Tile is a practical and stylish addition to many areas of the home. Since tile comes in a variety of materials, shapes, sizes, and colors, it’s a great way to customize any given space and achieve a specific look. There are tiles that function best in a practical sense, such as floor tiles in entryways, mudrooms, or bathrooms, but all tiles offer a decorative function as well. We spoke with Neal’s Designer Christina Temple to get her thoughts and tips on selecting tile for any area of the home.
Tile as a Design Element
In areas like kitchens and baths, tile is often used as part of the overall design of the space. When Christina is looking at including tile in a design, she has a few key considerations in mind. “I will consider the style of the home, the style of the cabinetry, and the size of the area to be covered in the tile.” These three questions do a fair job of narrowing down the huge range of options by allowing Christina a chance to think about the visual impact any tile choice will have.

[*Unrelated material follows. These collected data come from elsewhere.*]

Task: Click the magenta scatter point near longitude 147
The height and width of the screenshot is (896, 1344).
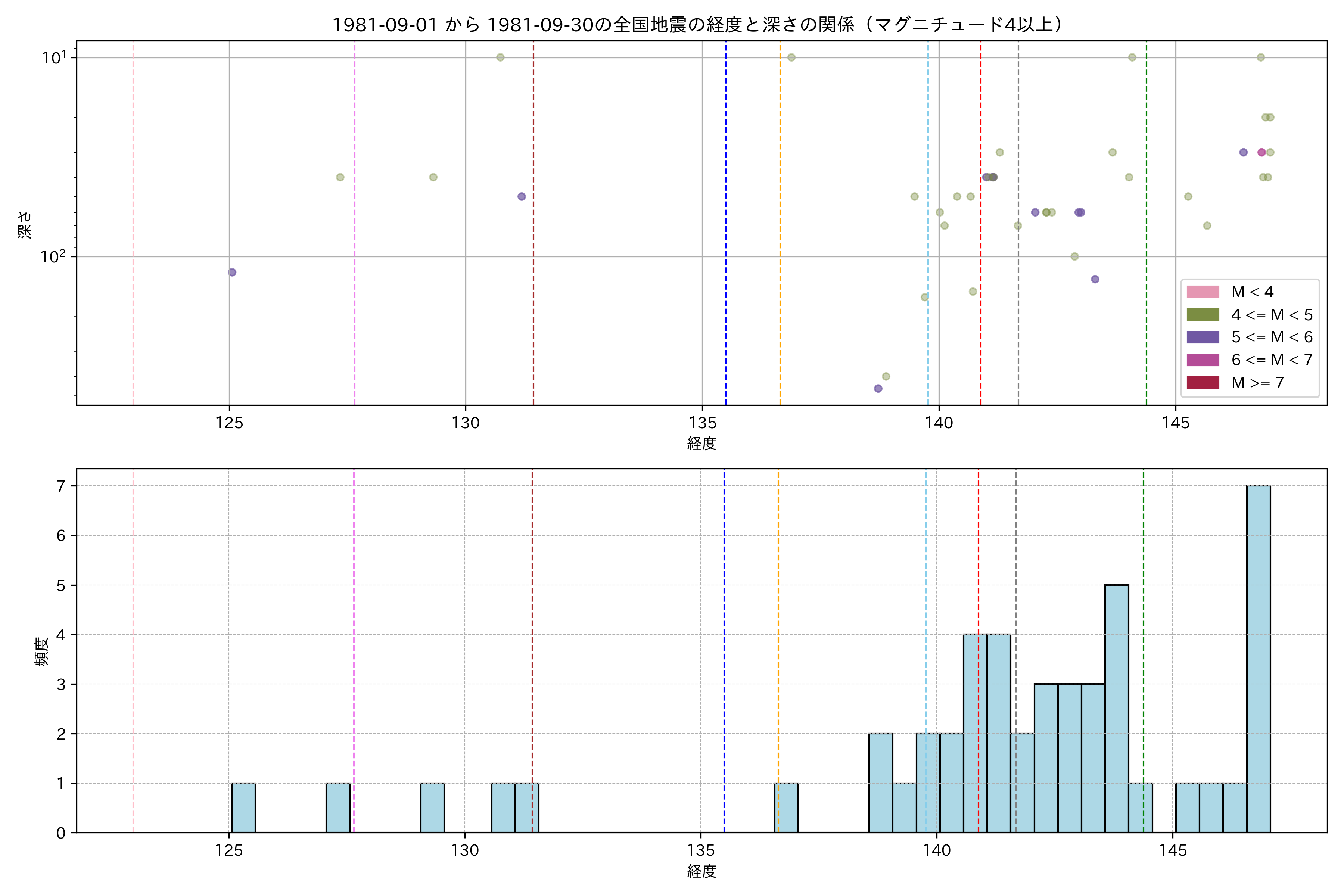Action: tap(1262, 153)
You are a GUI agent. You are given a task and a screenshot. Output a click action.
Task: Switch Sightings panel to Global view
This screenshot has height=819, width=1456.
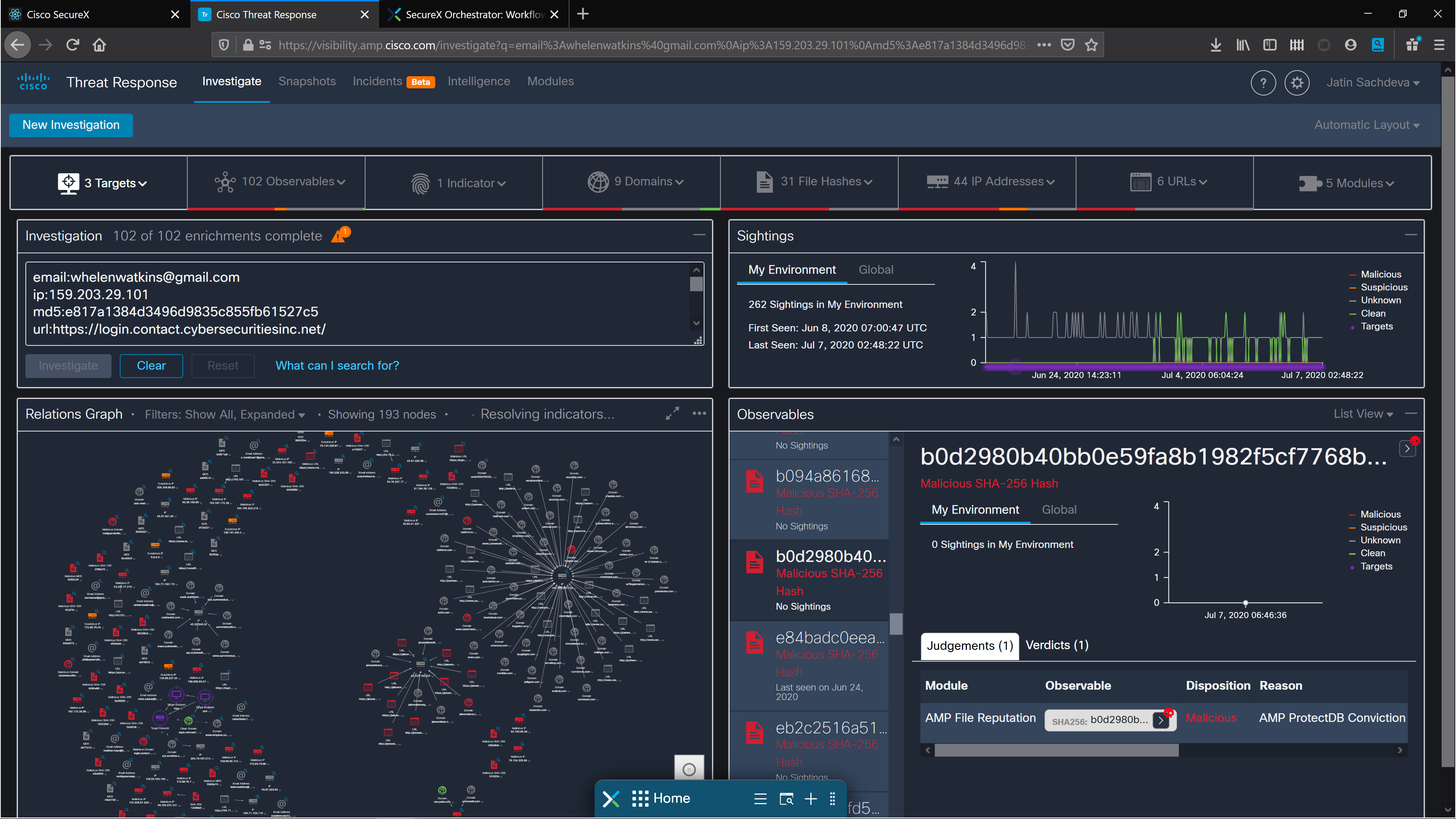point(875,270)
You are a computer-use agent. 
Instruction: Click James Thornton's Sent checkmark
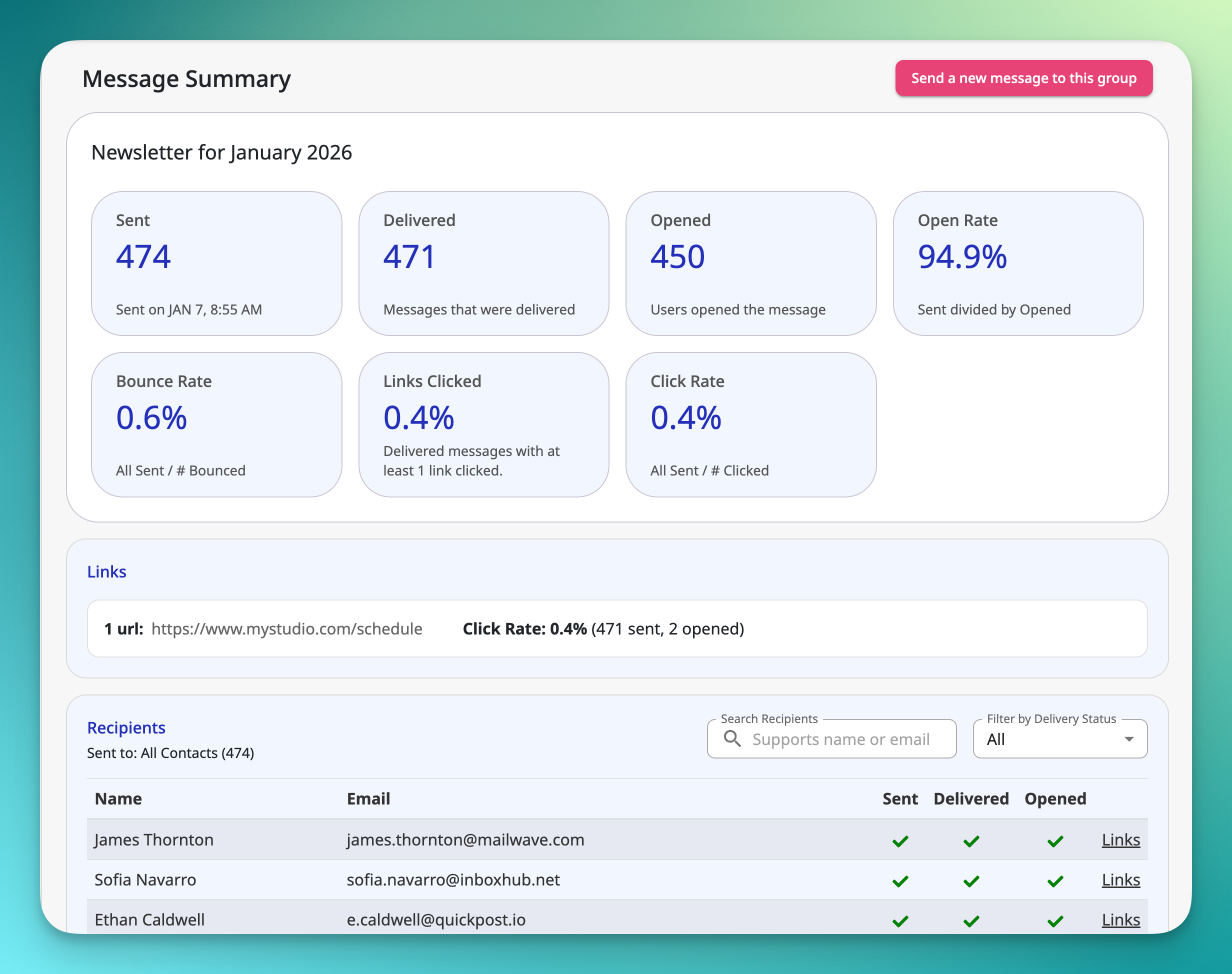(x=900, y=841)
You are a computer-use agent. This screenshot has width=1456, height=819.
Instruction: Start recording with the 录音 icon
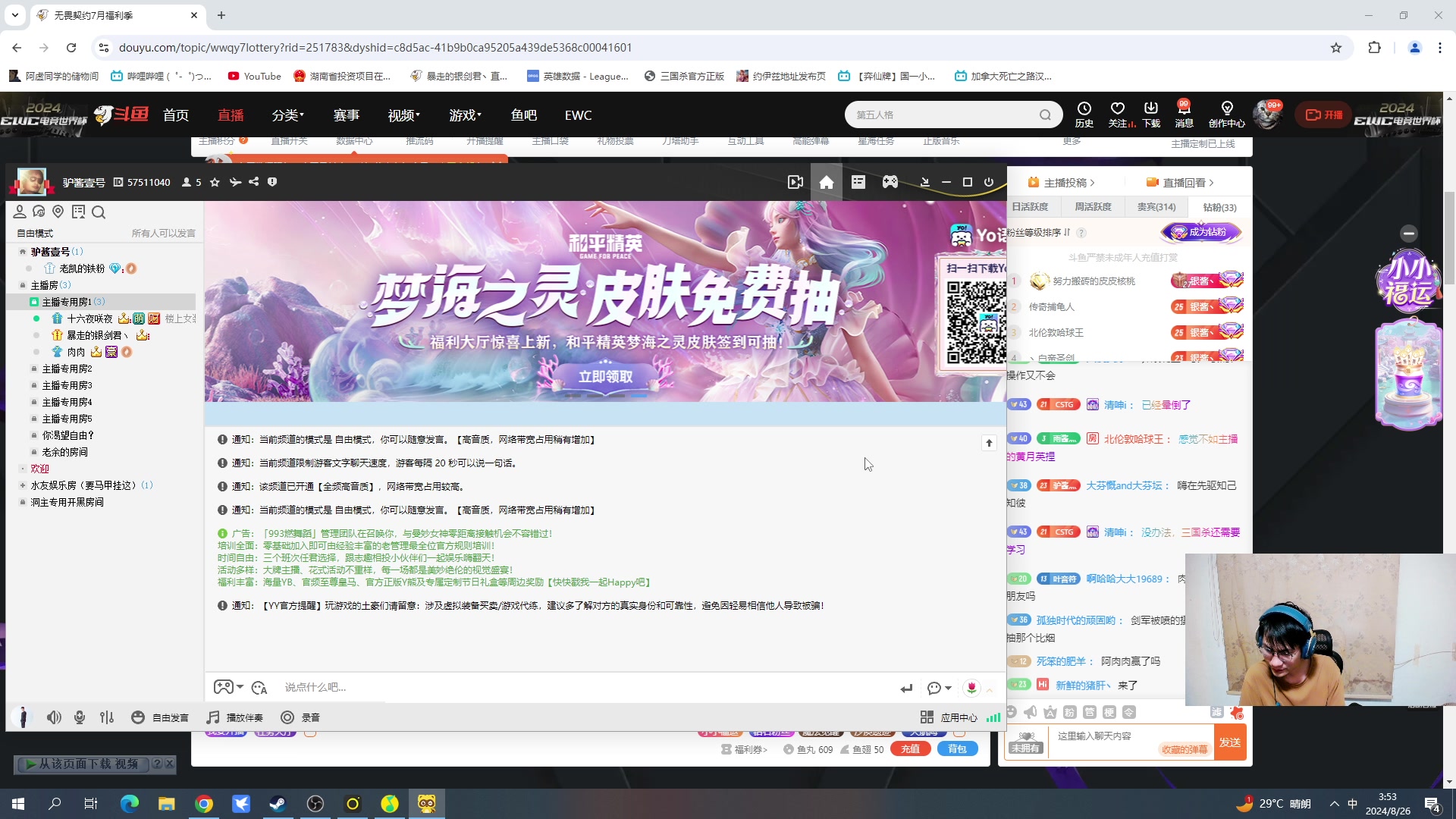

Color or the overall look of the tile has a lot to do with it. Christina explains that tile can sometimes be the element that ties the other materials and cabinetry in the space together. “Sometimes tile drives the rest of the design choices.” If a client loves a tile design and wants to use it, then cabinetry, flooring, hardware, and even how much tile is used will all be selected to work cohesively with the tile.
Christina also considers how any tile installation will impact the project cost. “Price per square foot can be a big factor,” she states. If a design plan originally called for a large area to be covered by the tile, but the client’s pick is a budget breaker at that amount, Christina will look at whether the installation can be adjusted to reduce what’s needed. “Think behind the range, behind floating shelves, in a butler’s pantry or bar area, in a shower niche, or as a shower wall accent,” Christina suggests.
Practical Considerations for Tile
It’s important for homeowners to know that not all tiles are created equal. Some tiles are meant to be used on the wall but not the floor, and some are better suited for the kitchen wall but not the shower wall. Christina advises clients on the care and maintenance of the tiles under consideration for the design. One key thing to understand is the difference between a porous natural stone tile and those that are non-porous, such as glazed ceramic. “Natural stone has to be sealed and care has to be used to avoid stains,” Christina explains. She also mentions that texture can be a factor as well. “I wouldn’t recommend the use of a rough-hewn stone inside a shower,” she says for example.
All that said, there are so many tile options available on the market that nearly anything can be done. “There are really no limitations,” Christina says, “That’s what makes it so unique and creative for each project.”
Tile Trends for the Home
One reason a homeowner may be considering tile for their project is that it can be a great way to update a space with a current look and style. Tile has been in use in the home for centuries, but like all things in home design, what’s popular and trending does shift over time. When you’re looking at tiles for your space, you can think about popular options that are classic and versatile or about bold options that add unique character to the space.
When it comes to classic but still trendy tile looks, Christina highlights subway tile. “Subway tile comes in various sizes and colors and can look different by changing how it’s installed.” Grout color can be selected that blends in or contrasts, creating very different end results. Christina also mentions that subway tile’s rectangular shape lends itself well to a variety of patterns beyond just a basic brick pattern. “Subway tile can be placed vertically or in a herringbone pattern as well.” Subway tiles at the 12”x24” size can also be very cost-effective.
Large-scale tiles are also in fashion, typically for floor or shower installations, but also occasionally for the kitchen backsplash. “Think 24”x48” or 30”x60”,” Christina clarifies. One reason this look has taken off is that it reduces grout lines, creating a more minimal and homogeneous look.
For more creative or exciting tiles, current mosaic tile options offer colorful patterns, material mixes, and shapes. Iridescent mosaic tiles have been popular in the past few years, and new pattern panels that include different shapes mixed together offer a playful look. “Unusual-shaped field tiles are also trending,” Christina says. Teardrops, pickets, fans, and other shapes that fit together perfectly can now be easily sourced.
Another trending style is a hand-crafted look. Whether the tile is made by hand or by machine, using randomizing techniques to add slight color variations, uneven edges, or just that slight amount of imperfection in a common way to make any tile installation feel more custom and unique.
One last trend Christina offers for consideration is the use of pencil liners or trims to help finish off a tile edge or provide a visual break between two different tiles. Though the minimalist trends in recent years had started to make this feature seem a bit extra, it’s making a comeback, especially in traditional style spaces where it adds a look of intentional design to the tile’s placement.
Whatever you opt to use tile for, it’s an excellent way to add interest, style, and uniqueness to your home. When choosing tile, you and your designer should consider the overall look the tile will bring to the space, how it will need to be maintained, and the impact of the tile cost on your project budget. With these considerations, you’re likely to find the perfect tiles to meet your needs and improve the look of your home.